Tuesday, 29 April 2003

BEWARE DICTATORS BEARING GIFTS

Paul Anderson, Tribune column, May 2 2003

The fuss seems to have died down a little over the discovery in Baghdad by a Daily Telegraph journalist of documents that appear to show that George Galloway, the maverick Labour MP, received large sums of money from Saddam Hussein. And it’s not surprising that the story has gone quiet. Mr Galloway is promising to sue for libel, and that has made not only the Telegraph but every other newspaper very wary. Recent changes in Britain’s libel law might make it possible for newspapers to mount a succesful defence that falls short of proving that the documents are genuine and that Mr Galloway took the cash, but this is by no means guaranteed. Once the writs start flying, any sensible editor takes cover.

In time, perhaps, we will get to know the truth about this murky business. Mr Galloway says he did not receive funding from Iraq, and it is indeed possible that he is an unwitting victim of some vile scam. Some of the more lurid scenarios that have been advanced by his supporters are, however, rather implausible.

In particular, the idea that the Telegraph forged the documents or published them in the knowledge that they are forgeries almost beggars belief. The Telegraph is certainly politically hostile to Mr Galloway and everything he stands for. But its reporters and editors are not crazy. They know that their reputations would be destroyed if they were discovered to have been complicit in faking evidence of this kind. They simply wouldn’t risk it.

It is slightly more believable that the documents were forged and planted for the Telegraph to discover by some spook or other. As several Galloway supporters have remarked, including the editor of Tribune, there is a history of this sort of thing.

The most notorious example, of course, was the Zinoviev Letter of 1924. Purportedly a missive from the head of the Communist International demanding that British communists prepare to subvert Britain’s armed forces, it was published by the Daily Mail in the run-up to the 1924 general election as a means of discrediting Ramsay MacDonald’s Labour Government, which had negotiated trade treaties with Soviet Russia. In fact, it was almost certainly forged, probably by White Russian emigres with the connivance of British intelligence agents hostile to Labour.

There are also more recent cases of intelligence service dirty tricks to undermine Labour, most notoriously in the 1970s, when various spooks spent an inordinate amount of time and energy attempting to smear Harold Wilson as a Soviet stooge.
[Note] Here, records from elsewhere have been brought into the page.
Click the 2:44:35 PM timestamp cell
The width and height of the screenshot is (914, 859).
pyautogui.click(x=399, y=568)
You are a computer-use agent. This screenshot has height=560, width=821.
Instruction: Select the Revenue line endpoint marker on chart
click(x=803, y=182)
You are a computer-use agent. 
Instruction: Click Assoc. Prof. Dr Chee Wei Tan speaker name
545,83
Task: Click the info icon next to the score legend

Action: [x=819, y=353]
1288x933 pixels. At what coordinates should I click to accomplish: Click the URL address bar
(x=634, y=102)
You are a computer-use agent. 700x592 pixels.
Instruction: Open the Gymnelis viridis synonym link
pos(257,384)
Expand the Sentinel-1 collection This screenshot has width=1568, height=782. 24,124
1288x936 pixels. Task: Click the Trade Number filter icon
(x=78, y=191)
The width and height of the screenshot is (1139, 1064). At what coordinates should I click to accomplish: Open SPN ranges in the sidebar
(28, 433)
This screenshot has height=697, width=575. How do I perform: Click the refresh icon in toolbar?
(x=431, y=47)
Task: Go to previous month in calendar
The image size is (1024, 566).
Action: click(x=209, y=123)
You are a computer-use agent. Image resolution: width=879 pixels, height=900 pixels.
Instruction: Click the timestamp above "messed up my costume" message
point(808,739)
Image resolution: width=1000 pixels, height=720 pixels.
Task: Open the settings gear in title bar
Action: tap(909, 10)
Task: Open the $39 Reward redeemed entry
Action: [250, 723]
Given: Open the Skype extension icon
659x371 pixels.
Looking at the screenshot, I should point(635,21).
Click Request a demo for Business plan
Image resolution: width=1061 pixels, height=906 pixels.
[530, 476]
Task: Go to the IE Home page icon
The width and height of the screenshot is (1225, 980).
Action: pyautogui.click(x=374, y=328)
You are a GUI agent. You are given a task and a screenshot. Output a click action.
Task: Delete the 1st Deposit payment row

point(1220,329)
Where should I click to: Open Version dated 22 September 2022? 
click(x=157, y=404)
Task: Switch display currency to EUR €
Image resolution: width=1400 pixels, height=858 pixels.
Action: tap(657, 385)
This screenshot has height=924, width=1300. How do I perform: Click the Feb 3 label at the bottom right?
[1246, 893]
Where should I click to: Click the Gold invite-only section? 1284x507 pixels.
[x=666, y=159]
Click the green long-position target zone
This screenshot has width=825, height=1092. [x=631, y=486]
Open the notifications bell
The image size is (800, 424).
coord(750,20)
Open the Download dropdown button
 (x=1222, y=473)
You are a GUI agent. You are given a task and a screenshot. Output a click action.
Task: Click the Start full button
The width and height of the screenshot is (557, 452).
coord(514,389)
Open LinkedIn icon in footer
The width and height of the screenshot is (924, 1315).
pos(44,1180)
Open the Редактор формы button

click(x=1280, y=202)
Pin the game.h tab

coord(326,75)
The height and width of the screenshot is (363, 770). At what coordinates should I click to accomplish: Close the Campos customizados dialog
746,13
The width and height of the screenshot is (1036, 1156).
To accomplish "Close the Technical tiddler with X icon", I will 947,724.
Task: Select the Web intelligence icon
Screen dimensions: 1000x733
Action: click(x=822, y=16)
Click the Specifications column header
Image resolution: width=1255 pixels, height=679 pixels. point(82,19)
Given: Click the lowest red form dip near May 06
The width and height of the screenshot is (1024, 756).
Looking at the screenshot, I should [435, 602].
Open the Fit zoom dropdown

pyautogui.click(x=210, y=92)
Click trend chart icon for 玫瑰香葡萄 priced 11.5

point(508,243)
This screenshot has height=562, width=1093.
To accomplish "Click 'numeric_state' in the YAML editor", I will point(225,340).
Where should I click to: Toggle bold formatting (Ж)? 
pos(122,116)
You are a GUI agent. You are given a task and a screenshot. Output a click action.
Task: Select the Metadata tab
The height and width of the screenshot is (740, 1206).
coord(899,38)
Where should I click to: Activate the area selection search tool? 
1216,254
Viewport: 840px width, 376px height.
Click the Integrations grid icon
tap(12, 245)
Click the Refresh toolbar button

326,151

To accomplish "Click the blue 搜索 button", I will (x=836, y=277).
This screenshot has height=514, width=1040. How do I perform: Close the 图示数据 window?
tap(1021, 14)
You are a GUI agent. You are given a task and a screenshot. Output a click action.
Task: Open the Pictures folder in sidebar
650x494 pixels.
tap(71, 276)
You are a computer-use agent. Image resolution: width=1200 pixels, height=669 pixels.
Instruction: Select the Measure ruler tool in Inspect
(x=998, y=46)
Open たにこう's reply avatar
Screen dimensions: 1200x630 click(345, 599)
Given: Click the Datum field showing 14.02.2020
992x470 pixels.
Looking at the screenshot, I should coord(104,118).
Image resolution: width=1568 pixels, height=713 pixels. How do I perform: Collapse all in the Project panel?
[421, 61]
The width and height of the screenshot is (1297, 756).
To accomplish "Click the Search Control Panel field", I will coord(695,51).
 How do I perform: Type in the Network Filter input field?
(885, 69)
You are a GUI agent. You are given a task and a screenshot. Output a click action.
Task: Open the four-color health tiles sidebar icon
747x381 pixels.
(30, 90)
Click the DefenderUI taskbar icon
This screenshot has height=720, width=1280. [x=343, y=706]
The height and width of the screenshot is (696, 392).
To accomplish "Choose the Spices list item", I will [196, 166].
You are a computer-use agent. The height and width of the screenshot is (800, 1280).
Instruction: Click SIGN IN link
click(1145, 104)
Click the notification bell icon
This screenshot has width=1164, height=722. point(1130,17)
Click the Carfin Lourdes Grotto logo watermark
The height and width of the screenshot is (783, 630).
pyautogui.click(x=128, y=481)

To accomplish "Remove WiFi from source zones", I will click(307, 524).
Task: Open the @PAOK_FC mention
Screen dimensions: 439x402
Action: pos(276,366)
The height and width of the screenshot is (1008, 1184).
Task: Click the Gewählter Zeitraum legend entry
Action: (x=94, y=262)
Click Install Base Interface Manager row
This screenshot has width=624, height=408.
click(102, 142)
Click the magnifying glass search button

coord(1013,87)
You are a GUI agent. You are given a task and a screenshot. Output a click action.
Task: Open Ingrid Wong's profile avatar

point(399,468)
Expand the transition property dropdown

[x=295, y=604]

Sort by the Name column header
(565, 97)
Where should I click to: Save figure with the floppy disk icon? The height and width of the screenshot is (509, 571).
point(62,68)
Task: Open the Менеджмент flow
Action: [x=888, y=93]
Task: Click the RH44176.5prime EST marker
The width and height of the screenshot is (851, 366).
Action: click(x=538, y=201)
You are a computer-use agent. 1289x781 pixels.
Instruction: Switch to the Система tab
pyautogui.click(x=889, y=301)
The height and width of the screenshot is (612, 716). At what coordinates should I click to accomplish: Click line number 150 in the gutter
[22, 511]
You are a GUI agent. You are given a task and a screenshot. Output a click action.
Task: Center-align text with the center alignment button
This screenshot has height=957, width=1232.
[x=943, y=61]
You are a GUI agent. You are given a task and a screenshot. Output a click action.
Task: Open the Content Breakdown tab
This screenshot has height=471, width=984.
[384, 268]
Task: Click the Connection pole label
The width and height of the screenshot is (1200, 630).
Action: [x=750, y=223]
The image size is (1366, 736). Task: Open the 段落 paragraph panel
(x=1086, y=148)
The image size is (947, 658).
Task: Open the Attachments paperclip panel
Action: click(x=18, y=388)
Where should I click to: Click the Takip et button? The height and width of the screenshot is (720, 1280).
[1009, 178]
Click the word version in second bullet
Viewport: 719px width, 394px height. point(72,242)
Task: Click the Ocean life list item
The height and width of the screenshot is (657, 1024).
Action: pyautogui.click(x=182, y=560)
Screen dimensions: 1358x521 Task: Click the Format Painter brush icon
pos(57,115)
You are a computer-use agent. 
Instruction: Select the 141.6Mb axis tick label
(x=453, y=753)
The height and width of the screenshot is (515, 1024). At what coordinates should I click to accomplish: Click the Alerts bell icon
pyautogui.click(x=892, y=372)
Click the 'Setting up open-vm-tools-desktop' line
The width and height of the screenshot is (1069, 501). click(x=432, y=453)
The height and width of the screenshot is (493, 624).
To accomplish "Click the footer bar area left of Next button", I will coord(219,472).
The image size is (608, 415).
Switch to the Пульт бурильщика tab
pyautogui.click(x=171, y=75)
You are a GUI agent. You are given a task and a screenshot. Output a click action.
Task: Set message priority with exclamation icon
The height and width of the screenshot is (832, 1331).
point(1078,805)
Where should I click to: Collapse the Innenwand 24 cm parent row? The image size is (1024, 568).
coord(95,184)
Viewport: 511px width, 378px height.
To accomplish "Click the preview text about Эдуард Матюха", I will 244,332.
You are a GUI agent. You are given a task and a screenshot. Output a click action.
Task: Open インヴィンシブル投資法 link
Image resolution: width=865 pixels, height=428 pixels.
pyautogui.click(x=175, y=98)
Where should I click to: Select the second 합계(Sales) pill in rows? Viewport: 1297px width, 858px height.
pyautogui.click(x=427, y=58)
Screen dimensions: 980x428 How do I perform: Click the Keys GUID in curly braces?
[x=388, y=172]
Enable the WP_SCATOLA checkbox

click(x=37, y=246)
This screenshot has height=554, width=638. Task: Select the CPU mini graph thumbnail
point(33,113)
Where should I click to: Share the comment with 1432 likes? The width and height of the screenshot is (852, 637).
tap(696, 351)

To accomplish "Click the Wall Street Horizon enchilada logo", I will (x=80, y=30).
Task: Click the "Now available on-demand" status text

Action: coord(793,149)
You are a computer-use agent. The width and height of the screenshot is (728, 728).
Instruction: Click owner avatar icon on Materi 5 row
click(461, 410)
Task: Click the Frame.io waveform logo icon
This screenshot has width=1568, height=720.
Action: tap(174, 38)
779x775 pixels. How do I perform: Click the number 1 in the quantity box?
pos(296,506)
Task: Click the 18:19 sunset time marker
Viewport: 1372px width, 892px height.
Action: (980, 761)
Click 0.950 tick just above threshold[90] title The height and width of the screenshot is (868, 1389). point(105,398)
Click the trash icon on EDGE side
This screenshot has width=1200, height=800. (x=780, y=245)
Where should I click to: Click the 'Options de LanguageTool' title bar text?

And who can forget the Sunday Times’s preposterous claims in the early 1990s that Michael Foot was the KGB’s “Agent Boot”?

But is Mr Galloway the victim of this sort of sting? Maybe, but I doubt it. He just isn’t an important enough player to warrant the effort that would be involved in setting it up.

If he didn’t receive the money from Iraq, the most plausible scenario is that the payments were authorised somewhere in the upper echelons of Saddam’s regime — and then siphoned off by someone feathering his or her own nest.

This would fit not only with what we know about the enthusiasm of the Iraqi Ba’ath leadership for self-enrichment but also with its record of paying its supporters and propagandists abroad.

In the late 1970s and early 1980s, its chosen vehicle in Britain was the Workers’ Revolutionary Party, the paranoid Trotskyist sect led by the late and unlamented Gerry Healy, which, in return for money to subsidise its daily newspaper News Line and the weekly Labour Herald, informed on Iraqi exiles in London and printed encomiums to Saddam — “a man of firm action in home affairs, insisting on the highest standards of dedication and integrity of Government officials”, as News Line had it in 1980.

Some time after the WRP imploded in the mid-1980s, the Iraqis appear to have decided that the Labour left and the peace movement was a better pond to fish in than the revolutionary Left. I remember as a journalist on Tribune in the late 1980s and early 1990s being offered by an intermediary free trips to Iraq at the regime’s expense, which I turned down. Plenty of others did not.

This is not to impugn their motives: often the only way to visit a totalitarian regime and meet its people is on an official trip. Nor is it to claim that every benefiary of Saddam’s hospitality turned into a propagandist for his vicious rule. But that was what he wanted — and from some people at least, all of whom should have known better, that was what he got.